От этой мысли я даже выпрямился и, должно быть, скривился, потому что Хэмбро, поставив локти на подлокотники кресла и сложив домиком пальцы, вздернул брови, словно ожидая продолжения. А через некоторое время сказал:
— Дисциплинированные члены поймут.
Я вытащил из кармана звено из цепи Тарпа и надел его на костяшки пальцев. Хэмбро не заметил.
— Разве ты не понимаешь, что дисциплинированных членов почти не осталось? Сегодня на похороны пришли сотни людей, но они отколются, когда увидят, что мы не доводим дело до конца. Теперь на нас уже нападают на улицах. Неужели ты не понимаешь? Другие группы распространяют петиции, Рас призывает к насилию. Комитет ошибается, если думает, что шумиха утихнет.
Он пожал плечами.
— Мы должны рискнуть.

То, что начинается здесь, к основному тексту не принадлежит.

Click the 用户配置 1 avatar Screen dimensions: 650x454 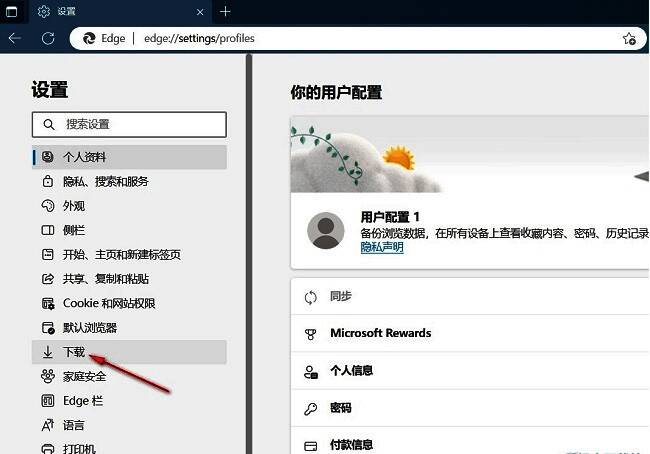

Все мы должны жертвовать собой ради общего блага. Без жертв не бывает перемен. Мы следуем законам реального мира, поэтому и приносим жертвы.
— Но общество требует равенства в этом вопросе, — сказал я. — Особого отношения мы никогда не просили.
— Все не так просто, брат, — продолжал он. — Мы должны защищать наши достижения. От некоторых неизбежно потребуется больше жертв, чем от других.
— Под «некоторыми» ты имеешь в виду моих людей?
— В данном случае — именно так.
— То есть слабые должны приноситься в жертву сильным? Так, брат?
— Нет, в жертву приносится часть целого, и так будет продолжаться вплоть до формирования нового общества.
— Не понимаю, — сказал я. — Ничего не понимаю. Мы прилагаем все силы к тому, чтобы увлечь людей своими идеями, а когда они выбирают нас, когда осознают свою причастность к происходящему, мы их бросаем. Это выше моего понимания.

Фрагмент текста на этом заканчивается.